Text Encoding

Introduction

Let’s assume we want to build a machine learning model that can classify emails as spam or not spam. Machine learning models need numbers as input, not text! So, we need to convert the each email’s text to a vector . This process is called Text Encoding.

flowchart LR
    subgraph in["Input"]
        A["Email text"]
    end
    subgraph m["Classifier"]
        B["ML model"]
    end
    subgraph out["Decision"]
        D["Spam folder"]
        E["Inbox"]
    end
    A --> B
    B -->|Spam| D
    B -->|Not spam| E

One-Hot Encoding

It is the simplest form of text encoding where each word gets a unique binary vector. In a vocabulary of size \(V\), each word is represented by a vector of length \(V\) with a single \(1\) at its position and \(0\)s everywhere else.

Example:

it = \([\mathbf{1}, 0, 0, 0, 0, 0, 0, 0, 0, 0, ...]\)
I = \([0, \mathbf{1}, 0, 0, 0, 0, 0, 0, 0, 0, ...]\)
the = \([0, 0, \mathbf{1}, 0, 0, 0, 0, 0, 0, 0, ...]\)
to = \([0, 0, 0, \mathbf{1}, 0, 0, 0, 0, 0, 0, ...]\)

Bag of Words

Emails have variable lengths, but classifiers need fixed-size vectors. So, we can not concatenate all the one-hot vectors of a document because it doesn’t lead to a fixed-size vector to represent the document. It’s the reason why we need to use Bag of Words.

Let’s focus on a single email for now. You can see the email in the image at top of the page.

“I love this movie! It’s sweet, but with satirical humor. The dialogue is great and the adventure scenes are fun…”

To make a bag of words, we shuffle the words in the email. You can imagine this as putting the words in a bag as seen in the image at top of the page. Imagine you are going shopping and you are putting the items in a bag. You don’t care about the order of the items in the bag. You only care about their count. That’s exactly what we do in making a bag of words.

You can see the bag of words in the image at top of the page. Note that for teh sake of simplicity, we have remove d repeated words from the bag of words.

Term Frequency (TF)

Term Frequency (TF) is the vector of length \(V\) where each element is the count of the corresponding word in the document. When you go to the cashier to pay for the items in the bag, the cashier will count the number of items in the bag. That’s exactly what we do in making a term frequency vector.

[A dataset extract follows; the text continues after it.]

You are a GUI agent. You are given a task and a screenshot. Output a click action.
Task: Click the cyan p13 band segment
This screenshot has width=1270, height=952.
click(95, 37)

Example: For the above bag of words, the term frequency vector is: \[ TF = [6, 5, 4, 3, 3, 2, 1, ..., 1, 0, ..., 0] \]

You can see the term frequency vector in the image at top of the page.

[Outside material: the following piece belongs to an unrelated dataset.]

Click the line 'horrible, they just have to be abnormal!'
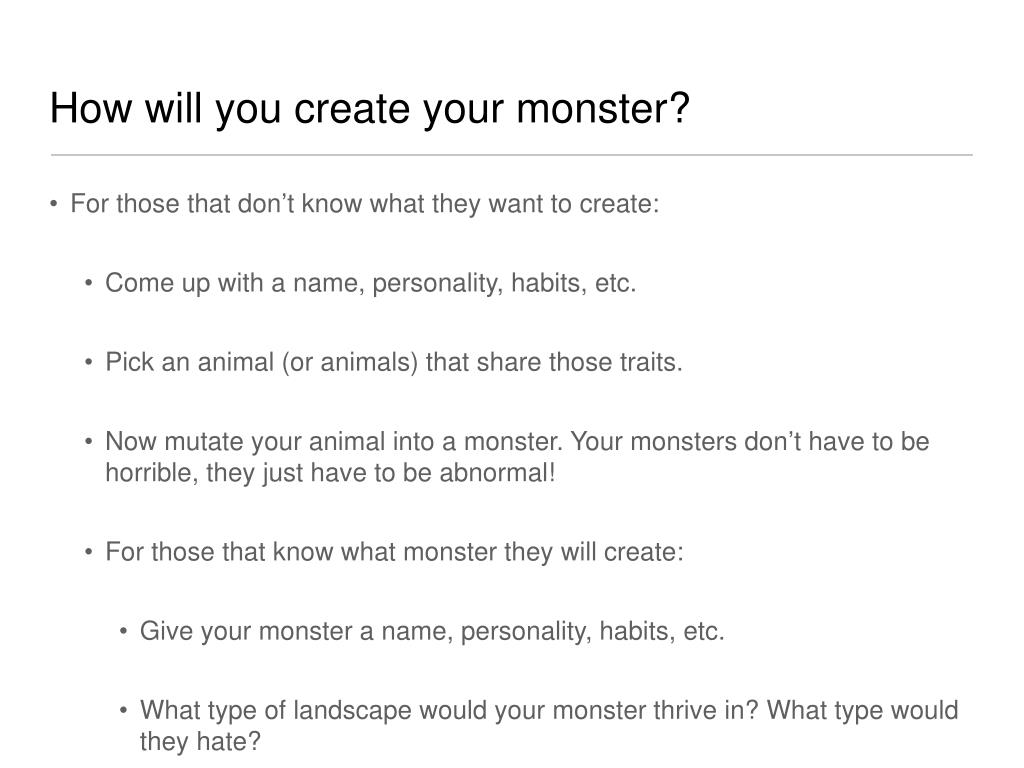The width and height of the screenshot is (1024, 768). click(330, 473)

Inverse Document Frequency (IDF)

Inverse Document Frequency (IDF) is a feature engineering technique invented in 1972 by Karen Jones. IDF gives more weight to rare words and less weight to common words across documents.

\[ \text{IDF}(i) = \log\left(\frac{N}{1 + DF_i}\right) \]

Where:

\(N\) = total number of documents
\(DF_i\) = number of documents containing word \(i\)

Imagine we have 100 emails in our email database and one of the spam emails is:

You can make a lot of money by clicking on this link.

We can calculate the TF-IDF for each word in the email as follows:

Word	TF	DF	IDF
You	1	90	0.09
can	1	80	0.21
make	1	70	0.34
a	1	60	0.49
lot	1	50	0.67
of	1	90	0.09
money	1	2	3.51
by	1	80	0.21
clicking	1	10	2.21
on	1	90	0.09
this	1	80	0.21
link	1	5	2.81
.	1	100	-0.00995

It can be seen that while the words like you (IDF=0.09), a (IDF=0.49), can (IDF=0.21) have appeared in many emails, the words like money (IDF=3.51), click (IDF=2.21), link (IDF=2.81) have appeared in only a few emails. This is the reason why the IDF is high for these words. It’s not surprising because these words are more likely to be found in spam emails so they are more informative and should have more weight in the text encoding vector.

TF-IDF

Combines Term Frequency and Inverse Document Frequency to place more weight on informative words and less on uninformative ones.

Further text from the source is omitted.